月に吠えろ 2
結局あの後、日野は盛大な悲鳴と平手打ちをかまして、半泣きで飛び出していった。
いやいや、泣きたいのは俺の方だ。これ、絶対にろくでもない噂が流れるやつだろ。で、俺の恥ずかしい二つ名は、さらに恥ずかしい名前にレベルアップするかもしれない。
「学校の中で堂々とエロいことしようとするなんて……お母さん、そんな子に育てた覚えありません!」
「うるせえ黙れバカ信。誰がお母さんだ。俺はお前に育てられた憶えなんざ微塵もねえ」
茶化してくる忠信を睨みつけてやったが、やつはそんな俺の視線なんぞ気にとめることもなく好き勝手喋り続ける。

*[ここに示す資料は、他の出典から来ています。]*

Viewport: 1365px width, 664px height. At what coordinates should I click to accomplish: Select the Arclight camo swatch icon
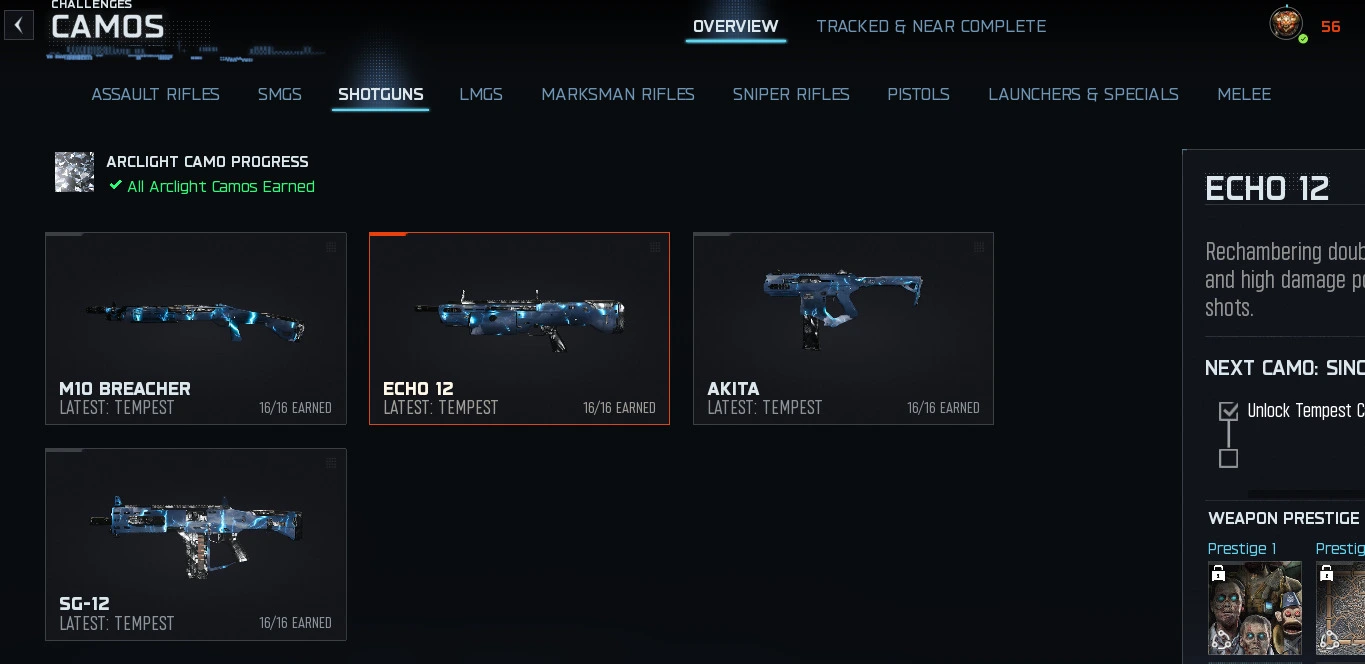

「しっかし、意外だったなぁ。大人しそうに見えて、日野さんって本当はあんな肉食系だったんだ。まさか千疋高の狂犬を襲う女の子がいるなんて思わんかった。いやいや、本当いいもん見せてもらったよ。顔真っ赤にして壁ドンされてる伊織を見られるなん――イテッ」
ぺらぺらとうるさい忠信の頭を軽くはたくと、真っ赤な手形がついた左頬をさする。
しっかし、どうしてくれんだよ、これ。こんな顔で教室なんて、戻れるわけねえだろうが。ほんっと、何だったんだよ、あの怪力女。意味わかんねえ。
さっきまでの嵐のみてえな一連の出来事を改めて思い起こしてみると、段々と腹が立ってきた。だってよこれ、俺、完全に被害者じゃねえか。
壁にかかっている時計を見ると、もう五時間目がとっくに始まっている時間だった。
今更授業に出る気にもなれず、とりあえずベッドの上で胡坐をかく。不機嫌丸出しで頬杖をつく俺の前で、忠信はまた軽口をたたき始めた。
「でさぁ、結局のとこどうなのよ。さっきの雰囲気だと、日野ちゃんとちゅーくらいはしたの?」
忠信のアホみたいな質問に思いっきり動揺した俺の声は、我ながら悲しいくらい裏返っていた。
「するわけねえだろうが! だいたいなぁ、あの女とは今日初めて話したんだぞ。いきなりそんなことするかっつーの」
「だよねぇ。伊織ってばそんな野獣みたいな見た目してるくせに、中身は夢見る乙女顔負けの純情奥手さんだもんな。むこうはがっつり肉食系だったみたいだけど」
「うるせえよ!! ほんとムカつくな、お前」
ベッド脇のパイプ椅子に座っていた忠信の頭を抱え込むと、頭のてっぺんを拳でごりごりと圧迫してやった。ヤツはそれに大げさな悲鳴をあげ、「ギブアップ」とか叫んでいたが無視してやり、俺は自分の気のすむまでヤツに制裁を与えてやった。
しばらくして解放してやると、忠信は頭をさすりながら涙目で恨みがましくねめつけてきやがった。自業自得だっつうの。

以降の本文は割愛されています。